N.D de la Rouvière « Cultures » 
Un souffle coopératif au village

le tétaïre officiait en tout cas au Mazel



D'autres témoignages pourront peut-être corroborer ce petit texte... Commentaires attendus !

Au cours d'un passage dans les hameaux du village, j'ai pu écouter au Mazel l'histoire d'une pratique ancienne vécue sur place dans l'entre-deux guerres, que même certaines dames âgées de ce hameau ne connaissaient pas: le recours au «téteur de femme». Après une recherche rapide sur le net, on s'aperçoit que la pratique remonte aux temps anciens comme l'atteste une inonographie importante sur ce sujet (chariteromaine.blogspot.com); un mémoire lui a même été consacré (V.Cabrol, le Tétaïre du Somail). Elle est attestée en Provence et dans les hauts-cantons héraultais.

EXTRAIT DE DONNÉES →
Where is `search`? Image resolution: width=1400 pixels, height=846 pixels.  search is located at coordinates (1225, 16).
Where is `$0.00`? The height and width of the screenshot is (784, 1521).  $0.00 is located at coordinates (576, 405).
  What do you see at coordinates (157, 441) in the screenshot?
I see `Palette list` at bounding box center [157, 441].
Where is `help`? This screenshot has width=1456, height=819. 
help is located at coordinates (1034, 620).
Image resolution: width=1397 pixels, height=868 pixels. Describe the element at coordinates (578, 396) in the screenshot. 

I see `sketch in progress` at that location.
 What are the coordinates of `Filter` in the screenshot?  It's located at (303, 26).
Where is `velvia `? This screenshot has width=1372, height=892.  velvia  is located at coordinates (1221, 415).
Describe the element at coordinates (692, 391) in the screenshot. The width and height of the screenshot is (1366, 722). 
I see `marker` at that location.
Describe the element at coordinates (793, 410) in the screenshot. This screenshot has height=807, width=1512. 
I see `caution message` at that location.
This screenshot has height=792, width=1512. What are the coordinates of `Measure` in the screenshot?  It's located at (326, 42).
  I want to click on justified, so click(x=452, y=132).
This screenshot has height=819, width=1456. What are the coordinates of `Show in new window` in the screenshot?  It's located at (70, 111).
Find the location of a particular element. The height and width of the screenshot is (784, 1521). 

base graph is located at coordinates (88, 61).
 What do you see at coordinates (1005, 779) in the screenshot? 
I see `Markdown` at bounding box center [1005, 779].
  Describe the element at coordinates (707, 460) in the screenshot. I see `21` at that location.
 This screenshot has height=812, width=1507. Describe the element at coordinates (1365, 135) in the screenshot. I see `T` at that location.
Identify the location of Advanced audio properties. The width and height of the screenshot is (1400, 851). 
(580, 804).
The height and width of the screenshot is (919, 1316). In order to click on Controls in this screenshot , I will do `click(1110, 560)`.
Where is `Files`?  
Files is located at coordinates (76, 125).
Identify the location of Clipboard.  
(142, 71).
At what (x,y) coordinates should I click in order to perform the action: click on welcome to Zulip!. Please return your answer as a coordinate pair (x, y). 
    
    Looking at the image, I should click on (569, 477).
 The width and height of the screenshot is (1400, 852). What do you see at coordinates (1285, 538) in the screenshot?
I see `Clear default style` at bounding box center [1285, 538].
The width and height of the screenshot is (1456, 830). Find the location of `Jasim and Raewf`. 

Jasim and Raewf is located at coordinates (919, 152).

CONSIGNES →
1 - Reproduisez le passage du document source qui débute aux mots « Au cours d'un » et se termine après les mots « les hauts-cantons héraultais. ».
2 - Indiquez, pour chacune des affirmations suivantes, si elle concorde avec le document source, en répondant par oui ou par non et en citant les mots décisifs du document : (a) toutes les dames âgées du hameau du Mazel connaissaient le recours au « téteur de femme » ; (b) un mémoire a été consacré à cette pratique ; (c) la pratique est attestée en Provence.
Seul le document source doit servir de référence.

RÉPONSES PAR NUMÉRO →
1 -
Au cours d'un passage dans les hameaux du village, j'ai pu écouter au Mazel l'histoire d'une pratique ancienne vécue sur place dans l'entre-deux guerres, que même certaines dames âgées de ce hameau ne connaissaient pas: le recours au «téteur de femme». Après une recherche rapide sur le net, on s'aperçoit que la pratique remonte aux temps anciens comme l'atteste une inonographie importante sur ce sujet (chariteromaine.blogspot.com); un mémoire lui a même été consacré (V.Cabrol, le Tétaïre du Somail). Elle est attestée en Provence et dans les hauts-cantons héraultais.

2 -
(a) Non : « que même certaines dames âgées de ce hameau ne connaissaient pas ».
(b) Oui : « un mémoire lui a même été consacré ».
(c) Oui : « Elle est attestée en Provence et dans les hauts-cantons héraultais ».